▸ **EXERCISE**
Extract the lines of the material below, beginning with the first and ending with the line that holds "This screenshot has width=1344, height=896.". Skip every picture.
━━━ DATA UNDER STUDY ━━━
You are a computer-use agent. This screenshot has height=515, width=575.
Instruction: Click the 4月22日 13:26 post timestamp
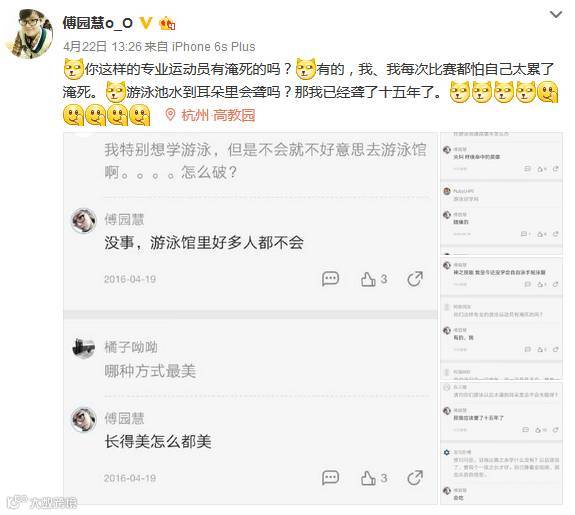[102, 47]
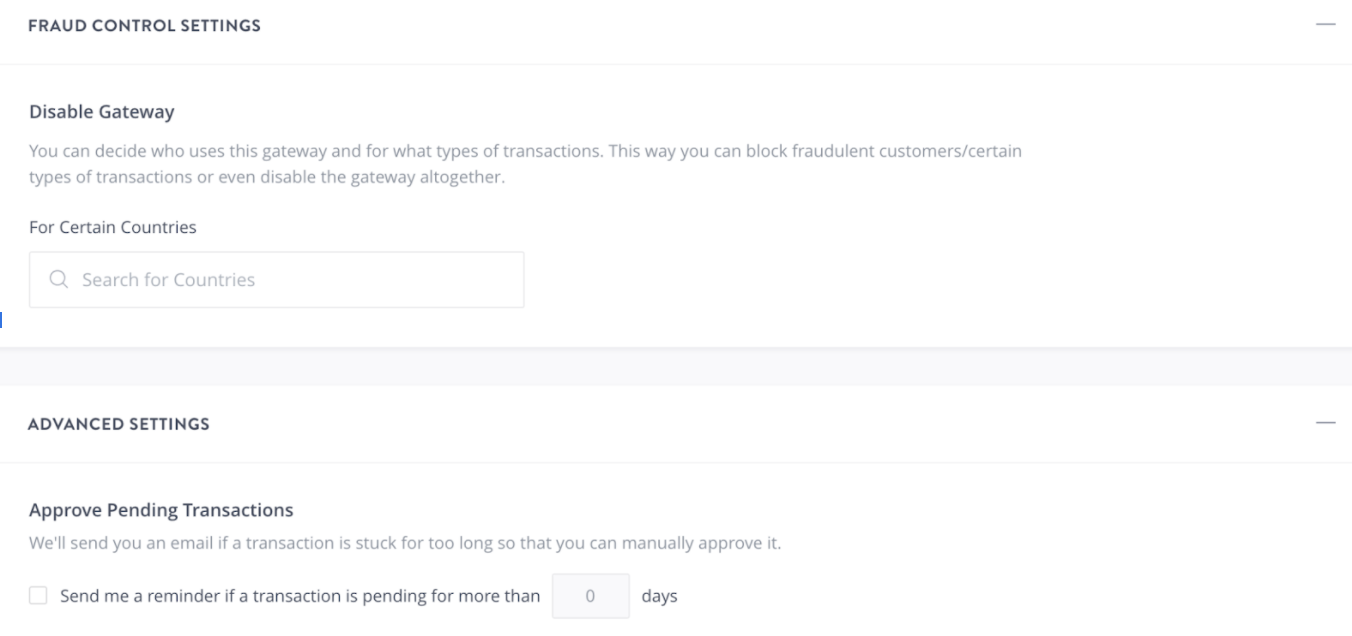Screen dimensions: 1352x636
Task: Click the "days" unit label
Action: [659, 596]
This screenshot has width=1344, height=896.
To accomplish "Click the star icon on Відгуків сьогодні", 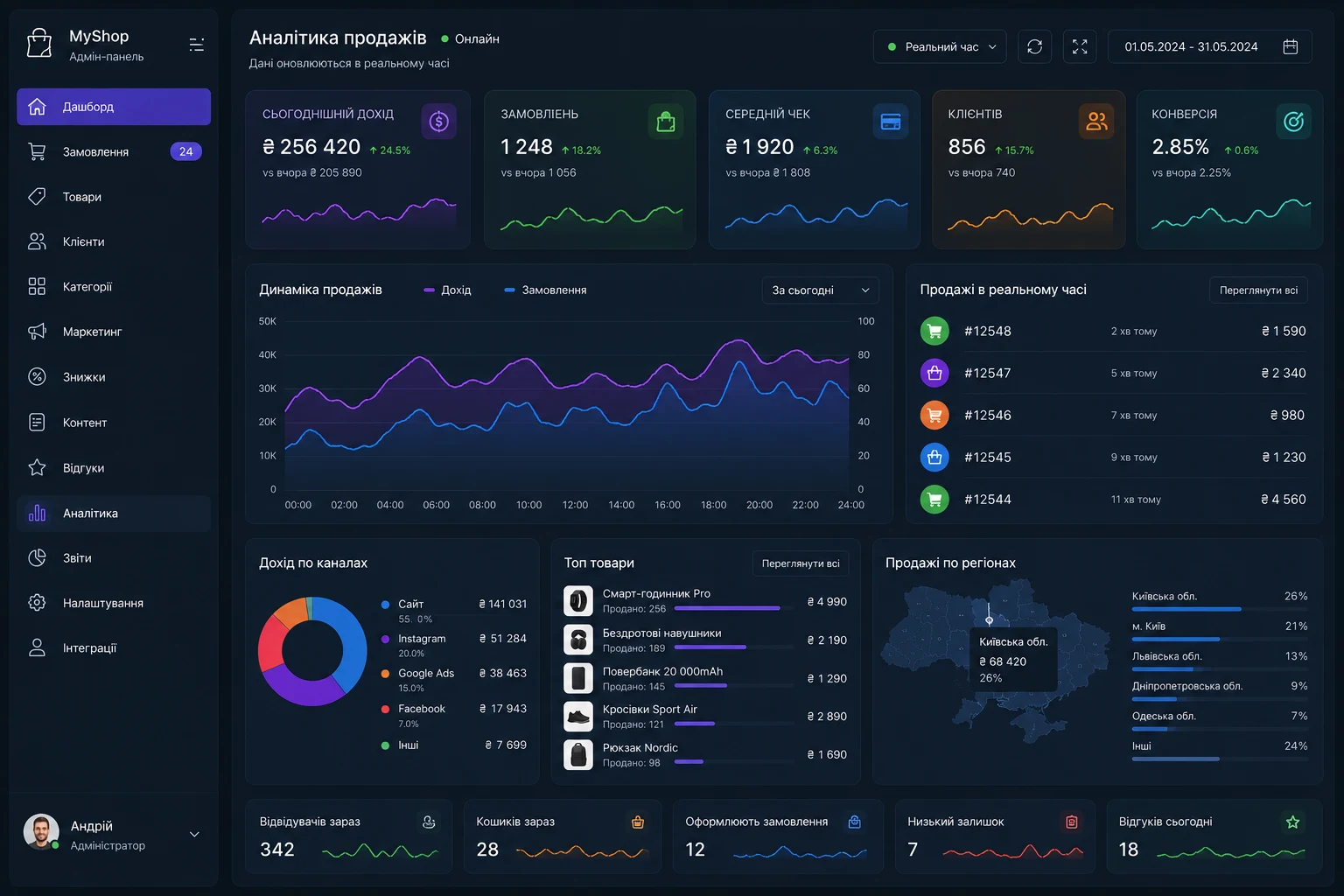I will (1292, 822).
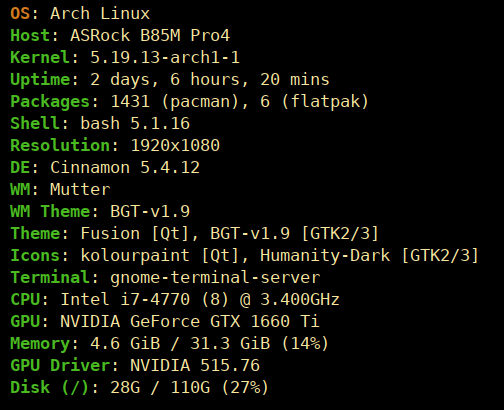Viewport: 504px width, 410px height.
Task: Click the Cinnamon 5.4.12 text
Action: [125, 167]
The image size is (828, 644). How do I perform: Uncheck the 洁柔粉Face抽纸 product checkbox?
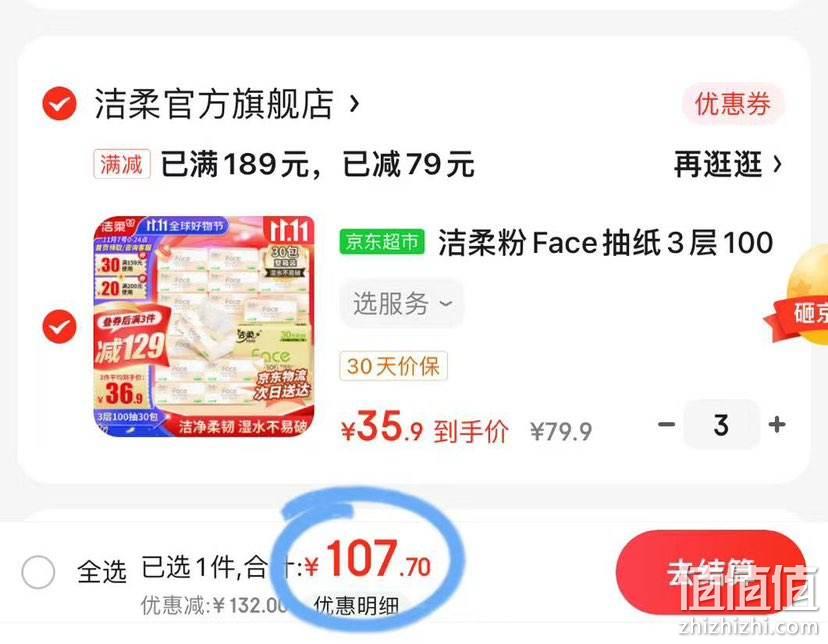click(59, 327)
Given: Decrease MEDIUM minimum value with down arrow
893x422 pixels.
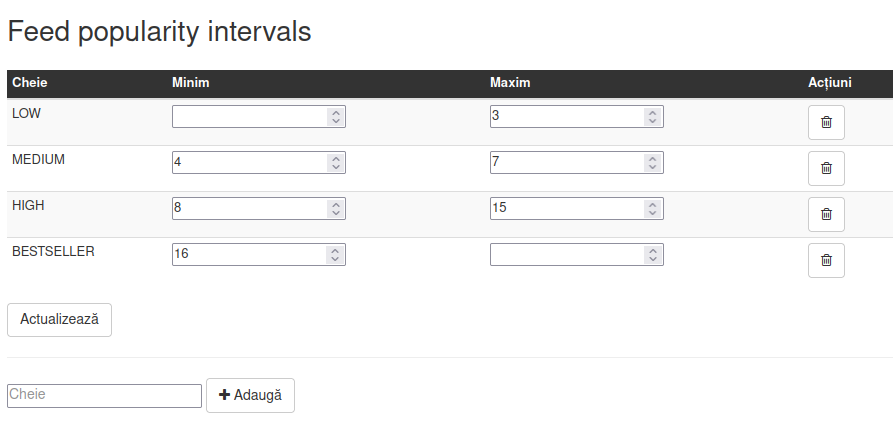Looking at the screenshot, I should [x=336, y=167].
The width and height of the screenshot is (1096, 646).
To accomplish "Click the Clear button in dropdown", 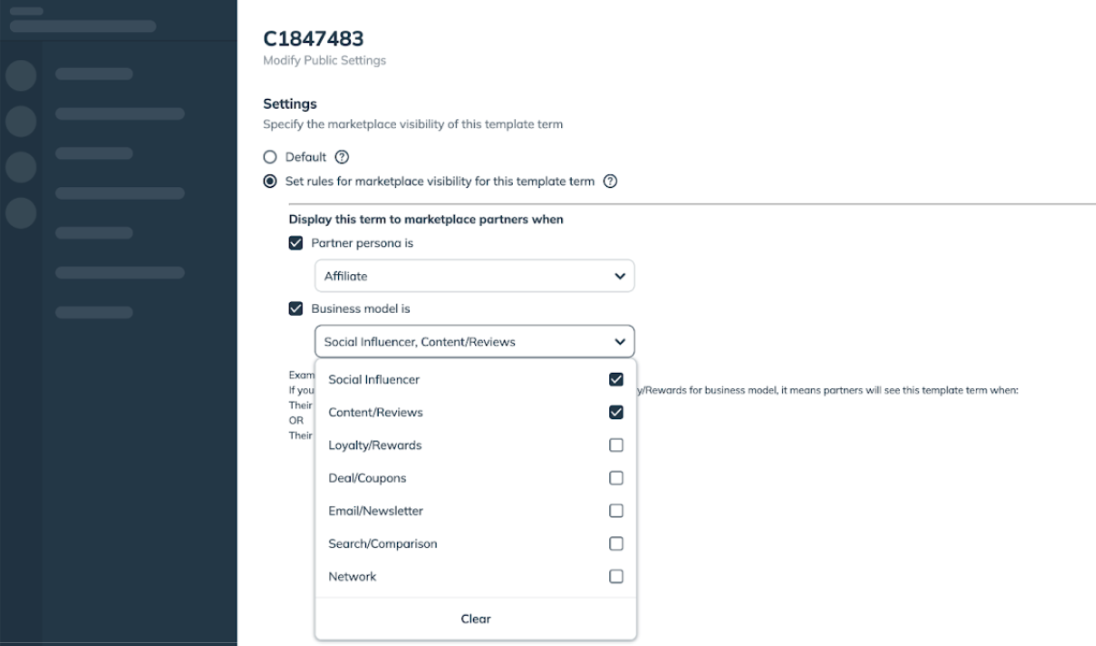I will point(475,619).
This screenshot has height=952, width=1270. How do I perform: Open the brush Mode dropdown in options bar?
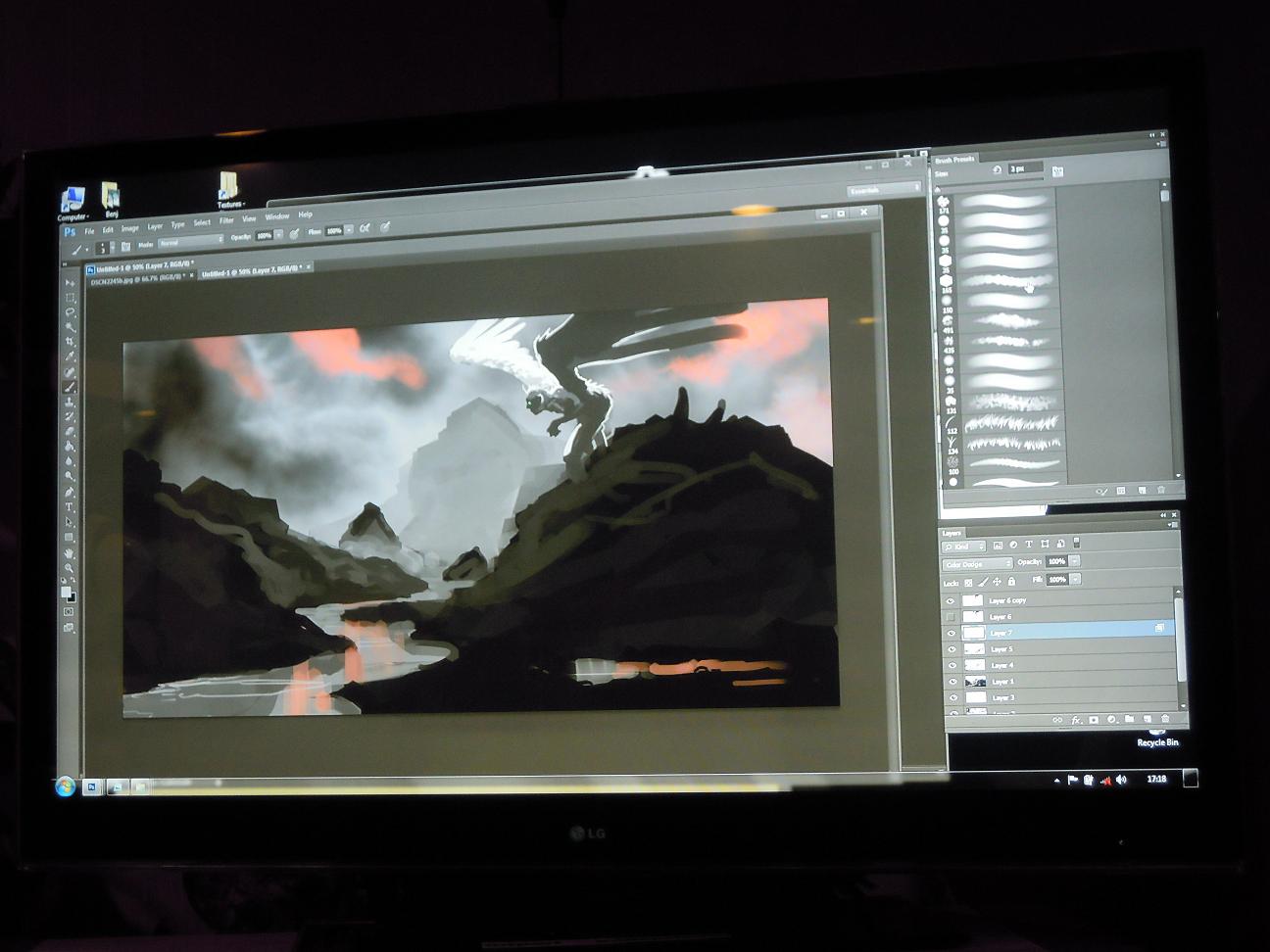coord(191,240)
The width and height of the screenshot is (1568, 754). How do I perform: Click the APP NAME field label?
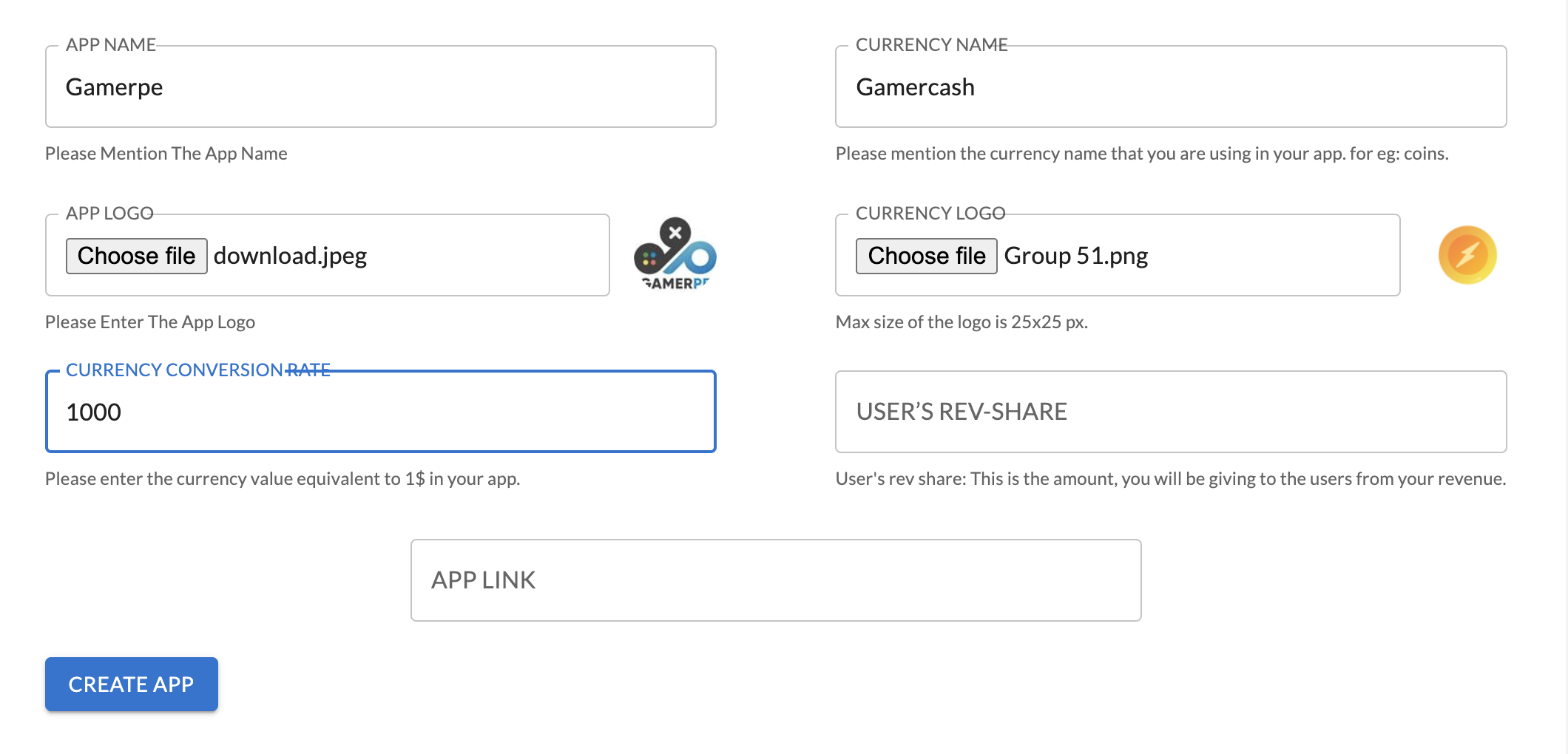111,45
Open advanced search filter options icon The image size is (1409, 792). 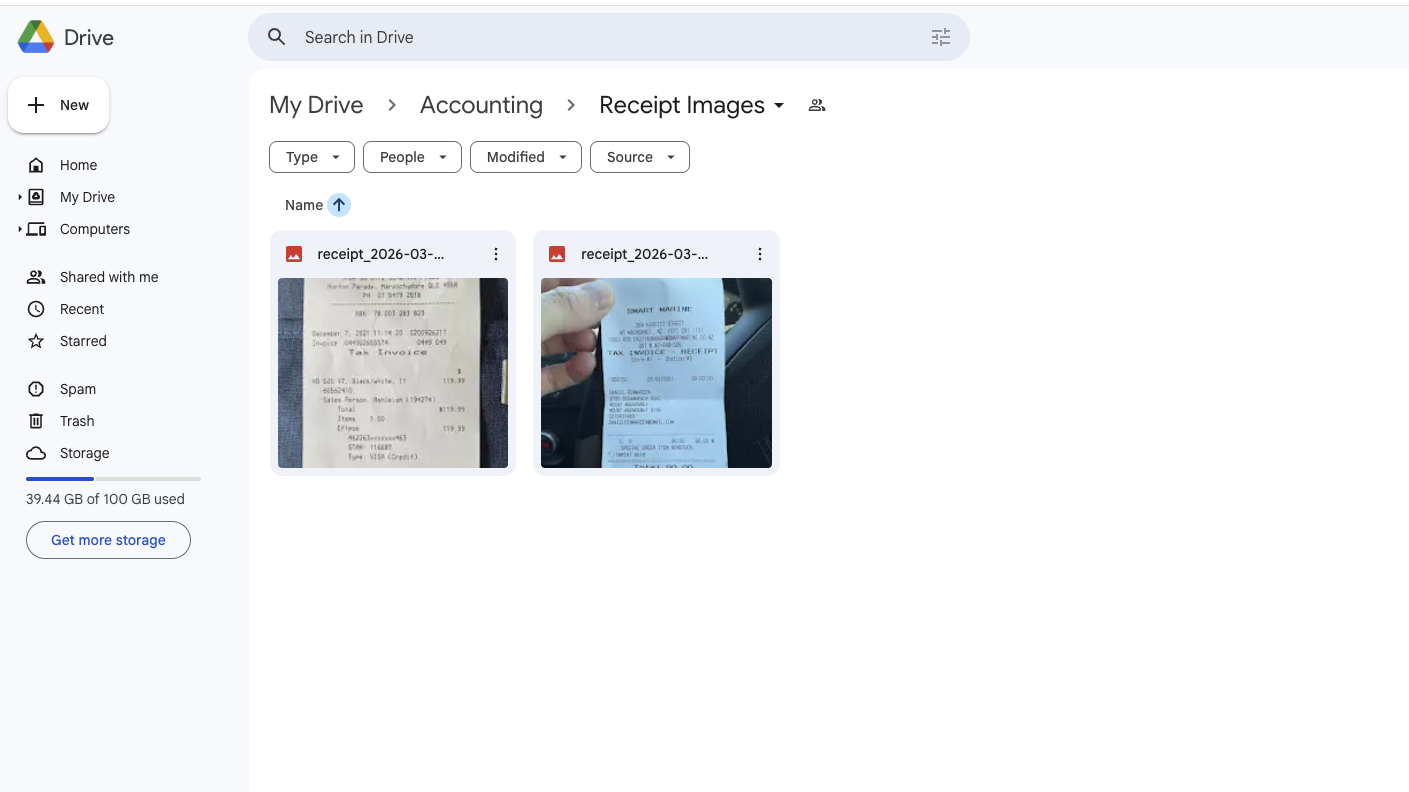tap(940, 37)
━━━
▸ **EXERCISE OUTPUT**
You are a computer-use agent. This screenshot has height=515, width=575.
Instruction: Click the 4月22日 13:26 post timestamp
[102, 47]
Screen dimensions: 1352x636
Task: Click the "days" unit label
Action: [659, 596]
This screenshot has width=1344, height=896.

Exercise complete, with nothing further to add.